DailyPost 1859

“If you want to keep a secret, you must also hide it from yourself.”- George Orwell, 1984 This is how the judgement on the Pegasus saga started. Can there be any secret in the government which is known only to one person? The processes, the procurements, expenditure incurred and substantive arguments remain deep in the government files for posterity. The founding fathers of governments and governance globally have found its strength in the quality of documentation and that it remains broadly for all times to come. From the classified to the getting unclassified, confidential or otherwise, lies clearly elaborated and who has the authority to access and for what purpose.

Judicial oversight cannot be wished away however much we want it to look like judicial overreach. Substantiating every single act in the government by the laws and the rule book is the sine qua non of every governance even if it may be cumbersome at times. For sure, it serves the public good and it is only for that purpose the governments exist. It is always said that the government’s orders should be a speaking order. It should be able to speak for itself and it does not need any crutches. How can affidavits be different? It should be the true sequence of events and should have all the facts directed, required and to be put forth. It is on oath. And certainly judicial proceedings based on it can very easily determine whether the purpose is being served or it is turning out to be a wild goose chase.

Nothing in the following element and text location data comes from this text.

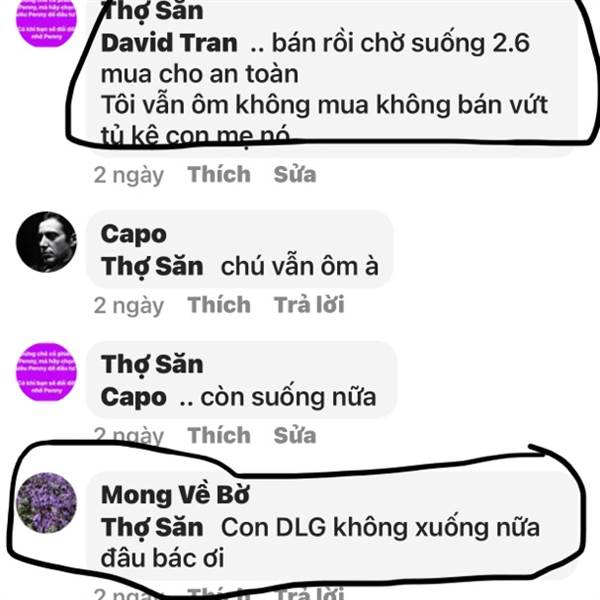Screen dimensions: 600x600
Task: Open Thợ Săn author name above 'còn suống nữa'
Action: coord(152,364)
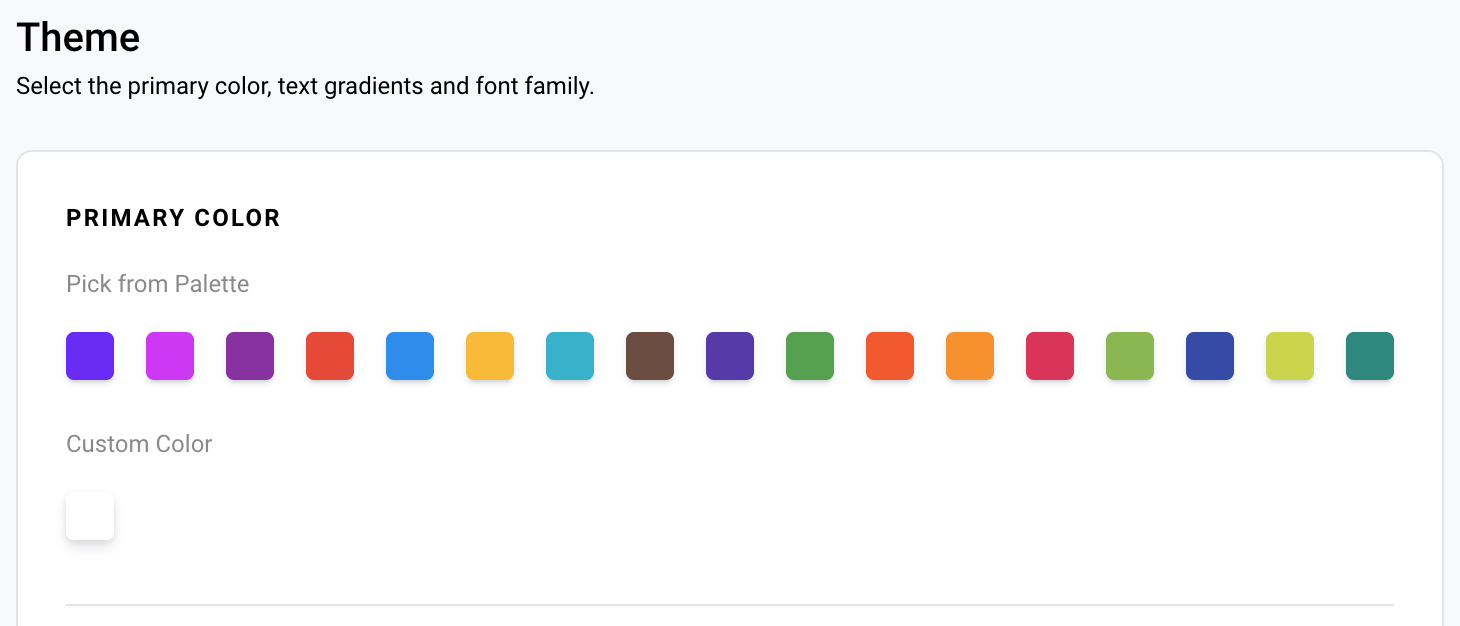Pick the olive green color swatch

[x=1130, y=356]
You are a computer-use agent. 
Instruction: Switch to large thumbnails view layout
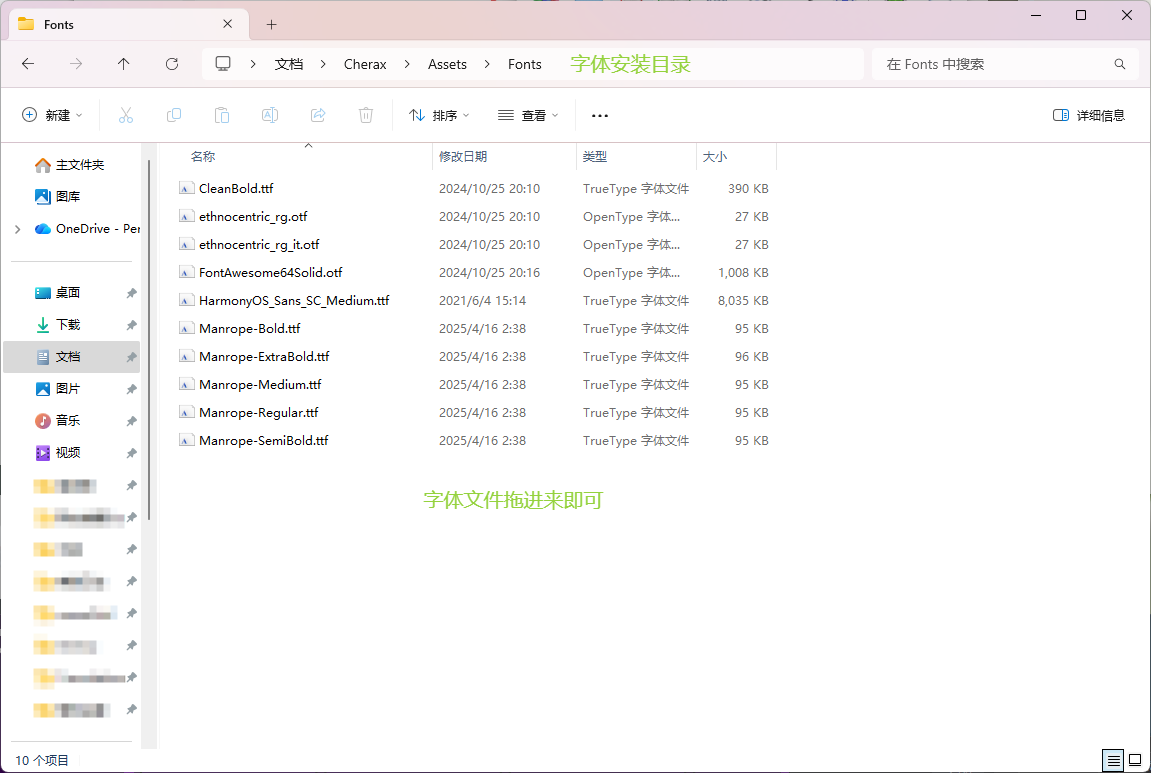pos(1137,761)
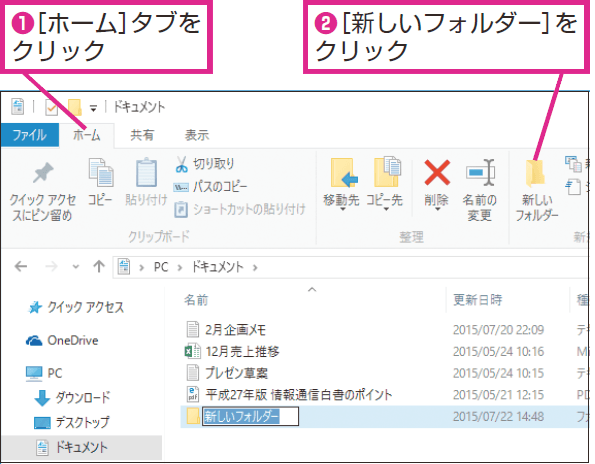The width and height of the screenshot is (595, 464).
Task: Switch to the 表示 (View) tab
Action: pyautogui.click(x=197, y=135)
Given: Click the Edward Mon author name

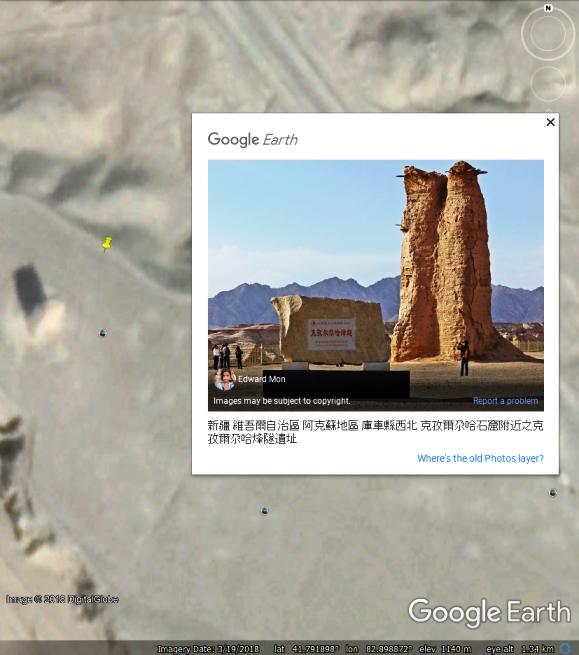Looking at the screenshot, I should point(262,379).
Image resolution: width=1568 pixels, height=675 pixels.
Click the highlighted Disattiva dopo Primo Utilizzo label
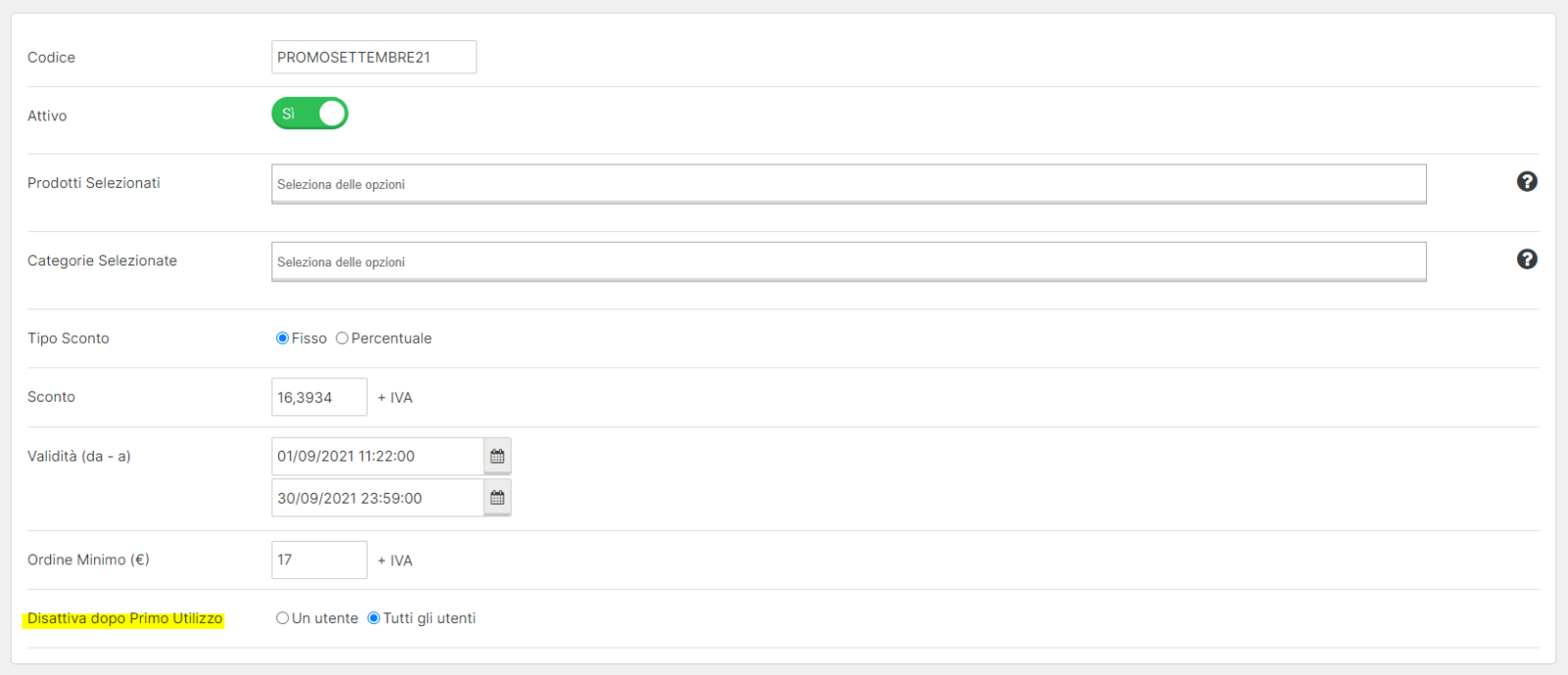tap(125, 618)
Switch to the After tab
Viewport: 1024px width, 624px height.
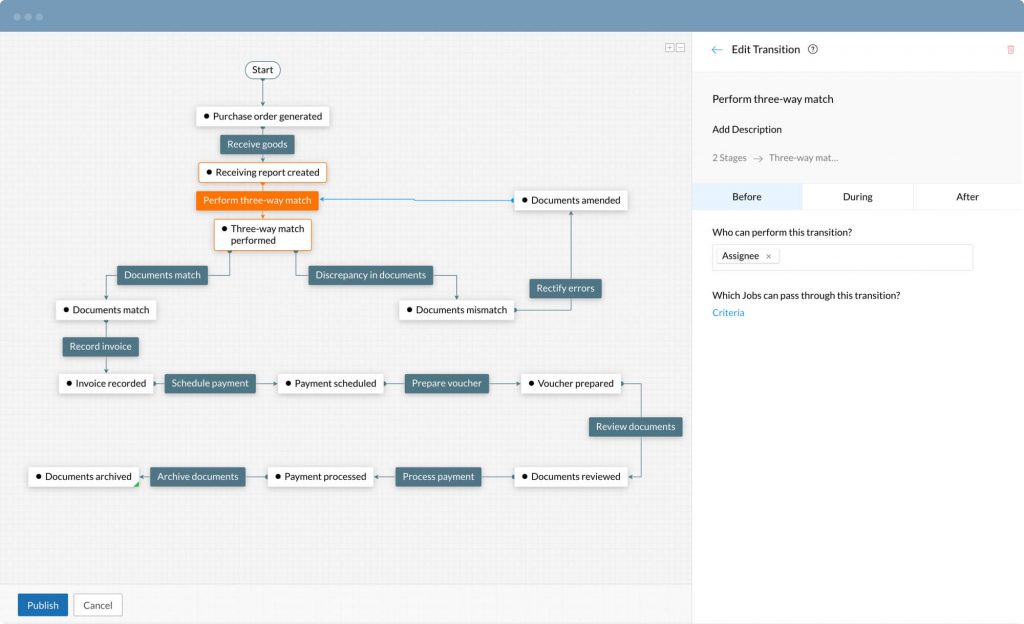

Help facilitate the justice delivery mechanism is its quest to deliver justice, is one of the many responsibilities of the state. There is nothing adversarial about it, governments have been questioned for their action since times immemorial and it will keep happening for all times to come. In the instant Pegasus saga, lots of water has already flown during the parliamentary session and debates in the public domain ad nauseum. The Supreme Court broadly rejected the request for an internal probe and threw some light on the bland nature of the affidavits. Great personal efforts have been made to constitute a professional and neutral panel. The court intervention is to ”uphold the constitutional aspirations and the rule of law” without being *”consumed in (the) political rhetoric.”

The court has highlighted three imperatives with alacrity. On all the three depends the democratic health of the nation. Privacy has already been declared a fundamental right in a landmark judgement a few years ago. This is the litmus test. The first key point raised is the right to privacy of citizens. The second important point raised is the freedom of press including the right of journalists to ensure protection of the sources. The court has raised another critical point as to the ”limits of national security as an alibi by the Government to block disclosure of facts related to citizen’s rights.” The findings of the panel would go a long way in defining the democratic trajectory of the nation.